Orphan WUs and result

Message boards : Number crunching : Orphan WUs and result
Message board moderation

To post messages, you must log in.

AuthorMessage
Profile Carolina Calling

Send message
Joined: 21 May 99
Posts: 9
Credit: 2,148,935
RAC: 0
United States
Message 695074 - Posted: 27 Dec 2007, 17:25:38 UTC

My Intel Linux system locked up due to thermal overload and I restarted it. It seems there are lost files in the journalling filesystem where BOINC is located. I now find an orphaned work unit and result as well as a solo WU. BOINC doesn't show any of them. Is there any way to "reconnect" them such that they will be reported and processed respectively? Should I just delete them as lost causes?
ID: 695074 · Report as offensive
Alinator
Volunteer tester

Send message
Joined: 19 Apr 05
Posts: 4178
Credit: 4,647,982
RAC: 0
United States
Message 695080 - Posted: 27 Dec 2007, 17:54:52 UTC
Last modified: 27 Dec 2007, 18:00:22 UTC

Hmmm....

From looking at your host summaries I'm going to guess this is the current Host ID (HID) you're running with on that machine?

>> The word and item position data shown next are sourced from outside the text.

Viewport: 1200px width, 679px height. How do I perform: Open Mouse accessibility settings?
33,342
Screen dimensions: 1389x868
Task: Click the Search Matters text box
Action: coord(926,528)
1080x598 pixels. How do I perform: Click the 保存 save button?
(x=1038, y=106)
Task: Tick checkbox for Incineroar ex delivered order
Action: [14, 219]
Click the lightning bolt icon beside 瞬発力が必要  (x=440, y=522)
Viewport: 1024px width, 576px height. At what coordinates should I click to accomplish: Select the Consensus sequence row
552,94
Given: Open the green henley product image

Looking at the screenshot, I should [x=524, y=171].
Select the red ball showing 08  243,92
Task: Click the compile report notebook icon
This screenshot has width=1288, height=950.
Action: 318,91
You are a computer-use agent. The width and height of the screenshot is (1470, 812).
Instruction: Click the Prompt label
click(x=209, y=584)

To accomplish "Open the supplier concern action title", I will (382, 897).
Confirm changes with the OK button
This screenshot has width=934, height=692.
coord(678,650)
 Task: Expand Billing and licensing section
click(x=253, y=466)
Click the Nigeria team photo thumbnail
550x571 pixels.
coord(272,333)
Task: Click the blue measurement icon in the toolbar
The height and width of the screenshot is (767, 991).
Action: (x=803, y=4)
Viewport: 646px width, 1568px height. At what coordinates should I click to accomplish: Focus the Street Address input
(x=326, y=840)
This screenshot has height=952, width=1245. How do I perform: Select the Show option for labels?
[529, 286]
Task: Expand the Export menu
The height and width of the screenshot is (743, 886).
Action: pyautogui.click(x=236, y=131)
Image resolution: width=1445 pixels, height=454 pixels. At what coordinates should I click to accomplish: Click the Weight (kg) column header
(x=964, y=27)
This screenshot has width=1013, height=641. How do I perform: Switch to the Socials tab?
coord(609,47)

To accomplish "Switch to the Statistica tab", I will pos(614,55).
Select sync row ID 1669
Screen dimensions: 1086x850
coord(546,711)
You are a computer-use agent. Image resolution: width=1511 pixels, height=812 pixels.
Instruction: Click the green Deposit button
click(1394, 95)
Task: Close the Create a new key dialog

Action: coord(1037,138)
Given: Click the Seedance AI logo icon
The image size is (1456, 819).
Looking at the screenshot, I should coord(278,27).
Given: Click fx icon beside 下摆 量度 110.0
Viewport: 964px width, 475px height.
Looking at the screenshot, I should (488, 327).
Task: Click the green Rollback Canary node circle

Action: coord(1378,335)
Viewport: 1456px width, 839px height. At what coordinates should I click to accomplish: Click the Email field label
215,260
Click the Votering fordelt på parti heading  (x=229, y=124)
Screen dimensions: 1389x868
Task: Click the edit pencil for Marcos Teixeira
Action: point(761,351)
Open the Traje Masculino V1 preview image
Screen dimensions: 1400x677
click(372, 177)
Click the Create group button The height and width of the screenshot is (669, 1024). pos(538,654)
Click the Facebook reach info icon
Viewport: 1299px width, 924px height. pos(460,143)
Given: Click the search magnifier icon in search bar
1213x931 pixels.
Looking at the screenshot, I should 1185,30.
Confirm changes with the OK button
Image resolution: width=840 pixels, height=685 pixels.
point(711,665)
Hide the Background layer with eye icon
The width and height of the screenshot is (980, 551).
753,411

If so, then there isn't any really easy way to recover the 2 orphaned tasks showing on the other 2 HID's for that machine.

<edit> I took a look at the 2 apparent orphans you're showing, and while it is possible in theory to recover from this, it's probably not worth the time, effort, and risk doing it for just ~70 credits. ;-)

Alinator
ID: 695080 · Report as offensive
PaperDragon
Volunteer tester
Avatar

Send message
Joined: 27 Aug 99
Posts: 170
Credit: 8,903,782
RAC: 4
Canada
Message 695084 - Posted: 27 Dec 2007, 17:56:42 UTC

Chedking your computer list, it looks like you may have the same computer listed multiple times. It is possible after the reboot BOINC had a file error which caused your computer to be assigned a new number.

You can try a computer merge and see if that solves you problem. If that does not work, you are likely out of luck.


SL
ID: 695084 · Report as offensive
Alinator
Volunteer tester

Send message
Joined: 19 Apr 05
Posts: 4178
Credit: 4,647,982
RAC: 0
United States
Message 695089 - Posted: 27 Dec 2007, 18:02:21 UTC - in response to Message 695084.  
Last modified: 27 Dec 2007, 18:03:00 UTC

Chedking your computer list, it looks like you may have the same computer listed multiple times. It is possible after the reboot BOINC had a file error which caused your computer to be assigned a new number.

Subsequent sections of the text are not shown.